5/ S’il faut malgré tout s’engager sur la piste du meurtre, le support informatique des opérateurs cellulaires dont le juge décédé était client peut servir à tracer la localisation des appels émis et reçus , particulièrement le jour fatal. Ce qui permettrait aussi sa localisation géophysique. Ses téléphones doivent se trouver à la portée de la justice. Bien plus, il y a une probabilité croissante qu’il (le juge) se soit rendu à différents endroits depuis la veille de son décès que l’on doit savoir  qui ont eu à le solliciter, sa propre hiérarchie à quel que niveau soit elle placée ou toute autre autorité civile, et les lieux et heures des rencontres. Les premiers suspects sont à rechercher à ce niveau.

6/ Davantage, il faut recourir à des interrogatoires des proches, en premier lieu dans sa famille, puis ses gardes rapprochés, pour savoir s’il n’y a pas eu un dialogue ultime, un petit mot à l’instant où il sentait la vie le quitter comme cela arrive souvent. D’où venait-il finalement, car il est absurde de penser à des supposés coups reçus loin de ses gardes et sans qu’il ne se confie même en secret à quelqu’un. Enfin,  son bureau doit être perquisitionné de fond en comble suivi de l’interrogatoire de ses collaborateurs qui y ont eu accès peu avant son départ.

7/ Désormais, l’effet créateur de l’enquête sur cette mort suspecte ne doit pas être seulement le rapport d’autopsie au risque de brouiller la piste d’empoisonnement qui s’offrait au départ. Il ne faut pas se réfugier dans la suffisance pour s’arrêter à ce que le garde des sceaux congolais a affirmé. C’est peut être sa conviction à lui mais celle-ci ne procède nullement d’une analyse raisonnée au regard de la pertinence des faits rapportés par les journalistes qui s’étaient rendus à son domicile interroger voisins et membres de la famille. Une sorte de jury populaire avait fourni assez d’éléments pour accéder à la vérité. Ne dit on pas que chaque homme porte en lui-même un juge  dont il ne connaît pas le visage.

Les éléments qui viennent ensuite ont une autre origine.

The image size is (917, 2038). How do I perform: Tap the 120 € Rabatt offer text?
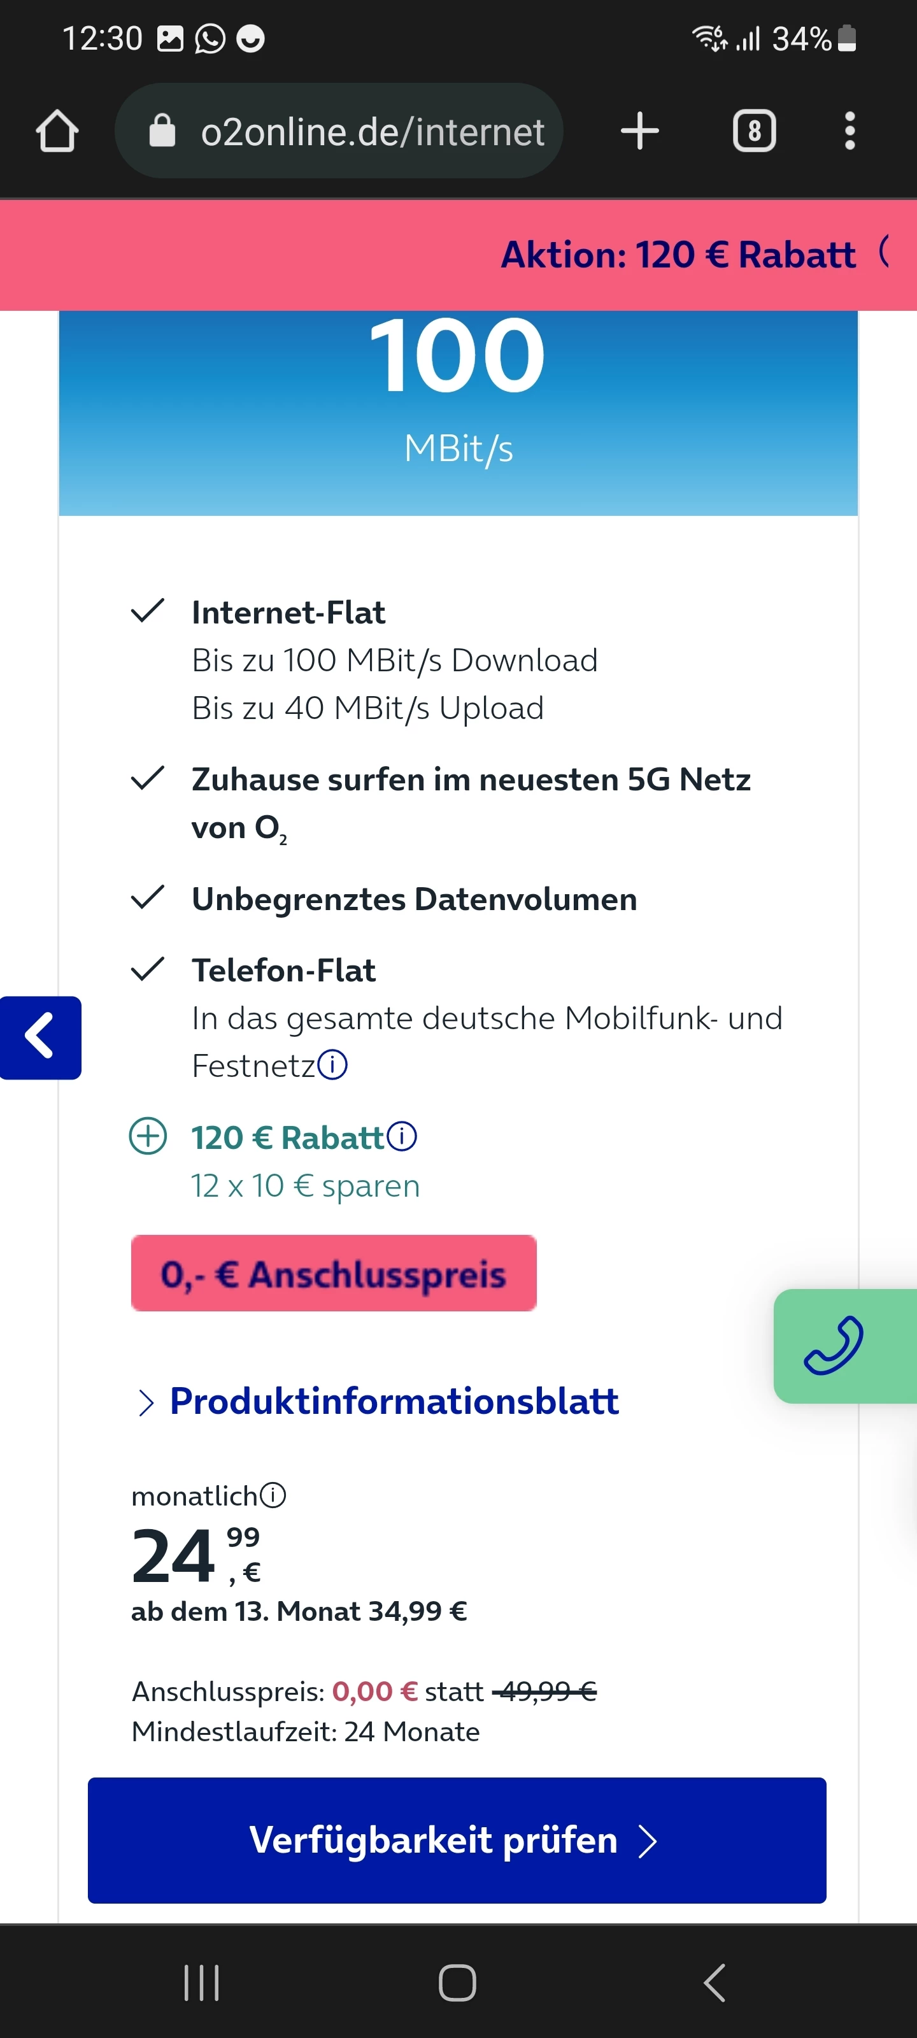tap(287, 1138)
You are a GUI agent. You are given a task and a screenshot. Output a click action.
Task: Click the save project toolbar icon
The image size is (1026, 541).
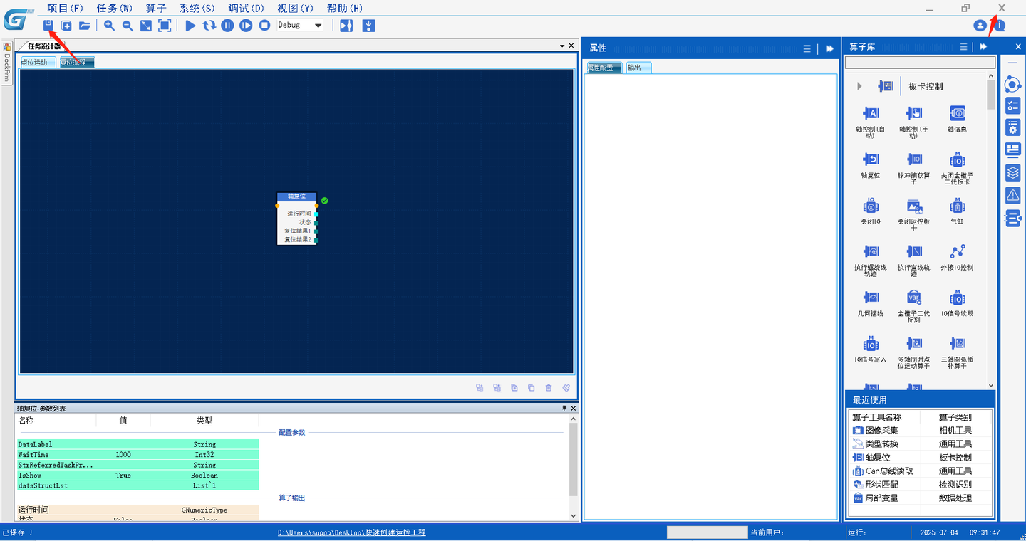coord(48,26)
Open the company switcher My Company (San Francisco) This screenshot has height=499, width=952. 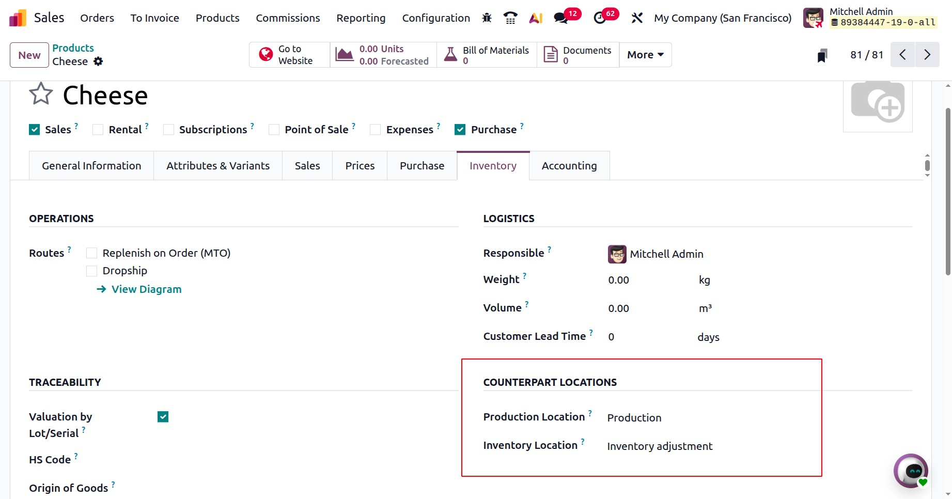coord(722,18)
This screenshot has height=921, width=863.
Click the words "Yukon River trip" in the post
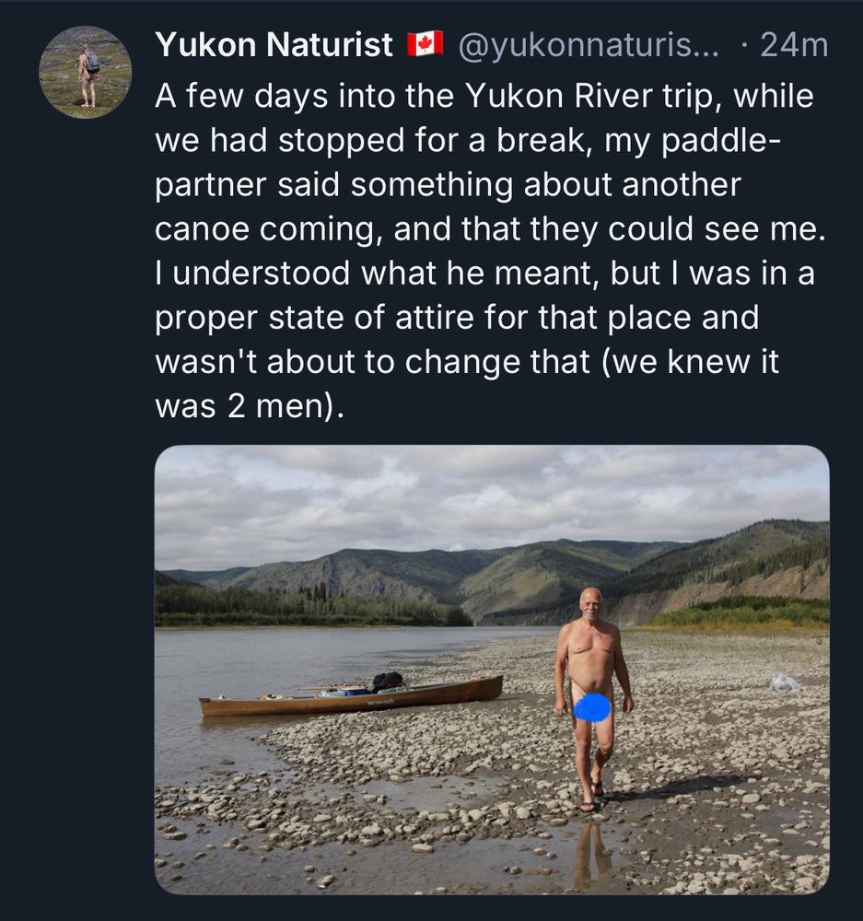pyautogui.click(x=595, y=96)
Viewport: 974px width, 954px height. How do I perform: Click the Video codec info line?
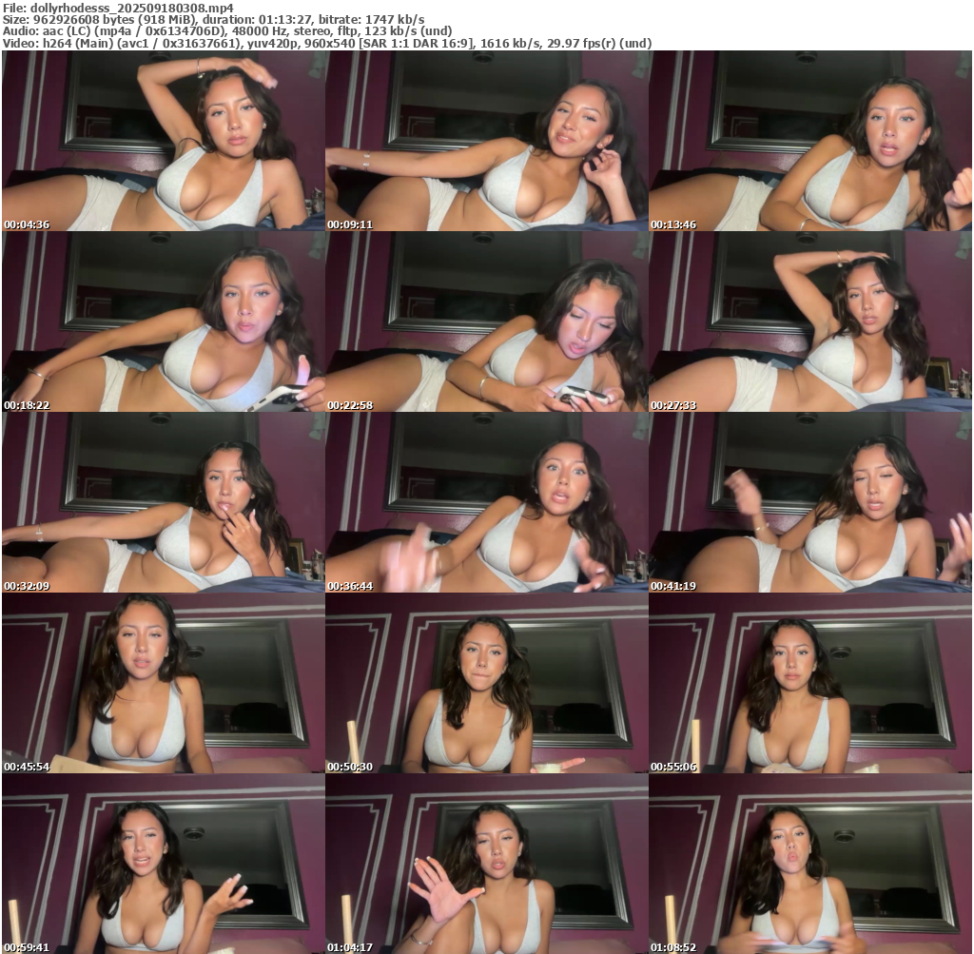(326, 43)
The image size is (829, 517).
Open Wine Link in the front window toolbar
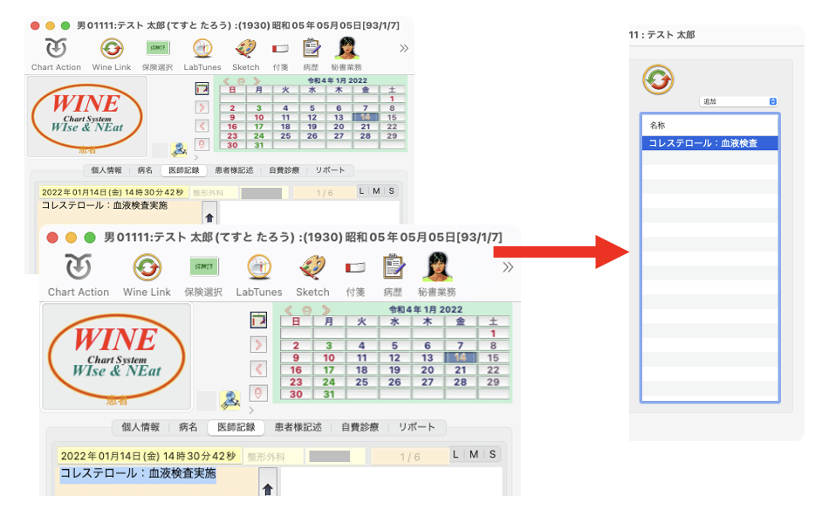click(147, 268)
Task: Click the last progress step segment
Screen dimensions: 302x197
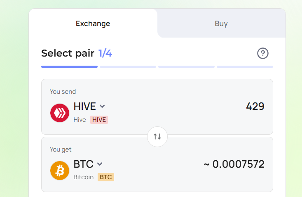Action: 245,66
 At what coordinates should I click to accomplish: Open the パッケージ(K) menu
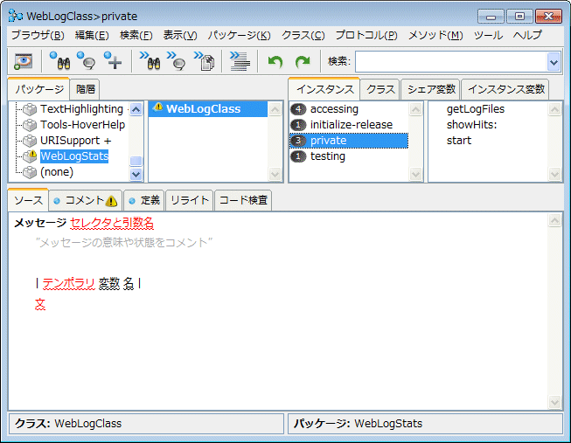239,35
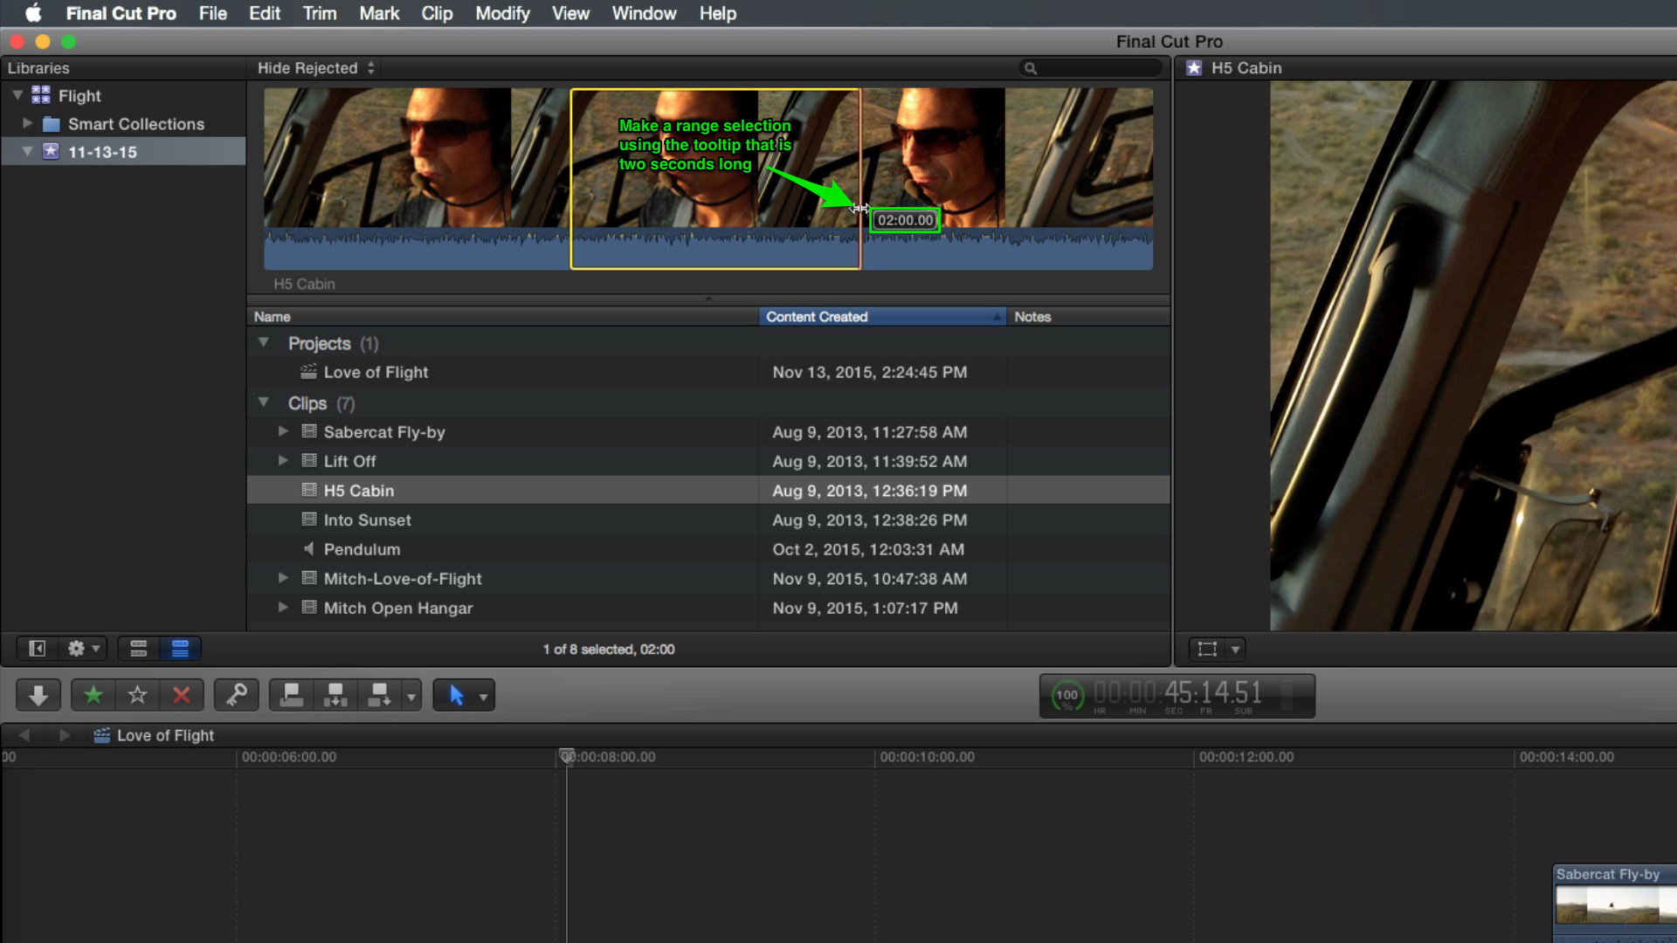This screenshot has height=943, width=1677.
Task: Toggle the Libraries sidebar visibility button
Action: [37, 649]
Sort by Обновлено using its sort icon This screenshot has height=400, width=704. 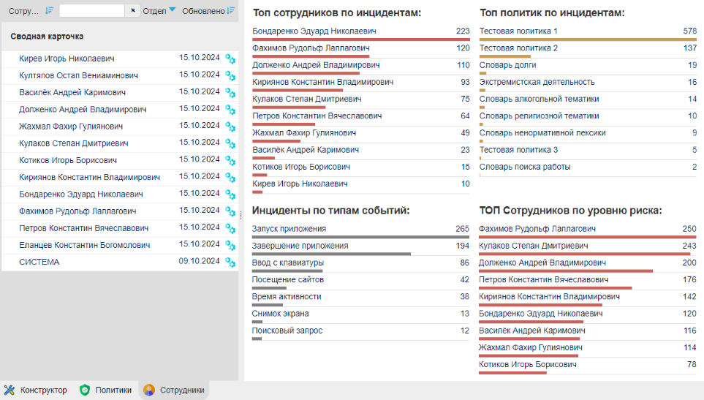231,11
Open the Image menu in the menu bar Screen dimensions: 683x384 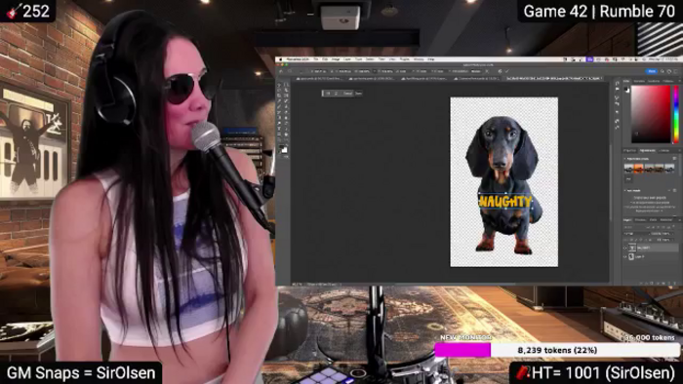tap(336, 59)
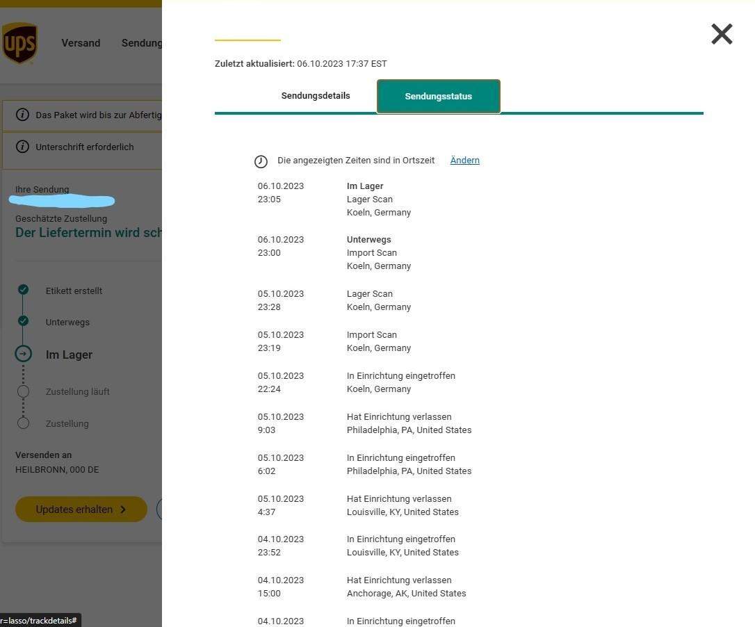The height and width of the screenshot is (627, 755).
Task: Click the empty circle for "Zustellung"
Action: point(23,423)
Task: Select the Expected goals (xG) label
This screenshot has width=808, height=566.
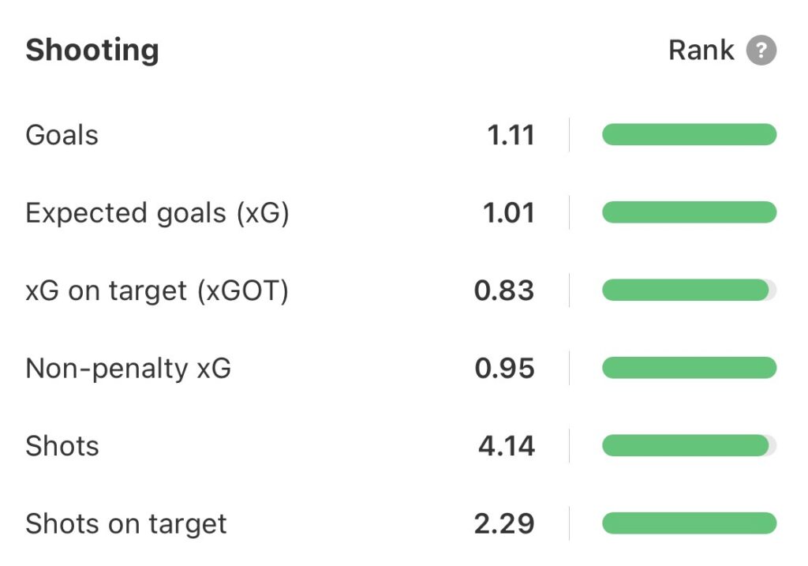Action: tap(157, 213)
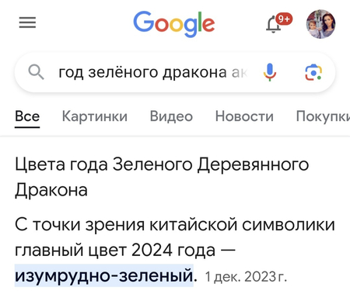Click the word Дракона in the heading
This screenshot has height=294, width=350.
51,190
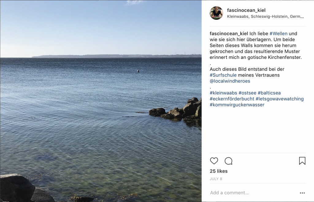The image size is (314, 202).
Task: Open the #balticsea hashtag
Action: (269, 93)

8/ Le parquet qui enquête doit se rendre à l’évidence que  différents propos recueillis ont  valeur d’indices nécessitant un rapprochement avec l’expertise pour ne pas donner  à celle-ci valeur d’une parole d’évangile ou de l’argent au comptant. Une contre expertise est d’ailleurs envisageable en droit de procédure pénale.

9/ Au contraire, les faits voisins ou connexes au décès du juge à rechercher ou à examiner  permettront de déduire l’existence de fortes vraisemblances ou probabilités sur une autre piste. La preuve est par essence indirecte et doit intégrer aussi des présomptions.

10/ Ainsi ça ne serait pas de l’arbitraire pour tout magistrat enquêteur que de considérer les limites inhérentes à la médecine légale. Le rapport d’autopsie ne doit pas dispenser d’autres recherches qui s’imposent notamment sur un faisceau de faits de nature à rendre probable une autre  infraction. A l’instant, la vérité à laquelle a abouti la médecine légale est provisoire. La justice ne doit pas se laisser guider par l’impression des hommes scientifiques mais doit se lancer dans un examen analytique des faits soumis en preuve et d’une appréciation critique de toutes les circonstances pour ou contre.

Vivement la justice pour le juge Yanyi Ovungu Raphaël mort en pleine plénitude de son rôle. Il y a laissé sa vie. On ne doit pas s’hypnotiser sur le meurtre dont les circonstances de sa commission pourraient être difficiles à démontrer alors que le fil conducteur de l’enquête est ailleurs.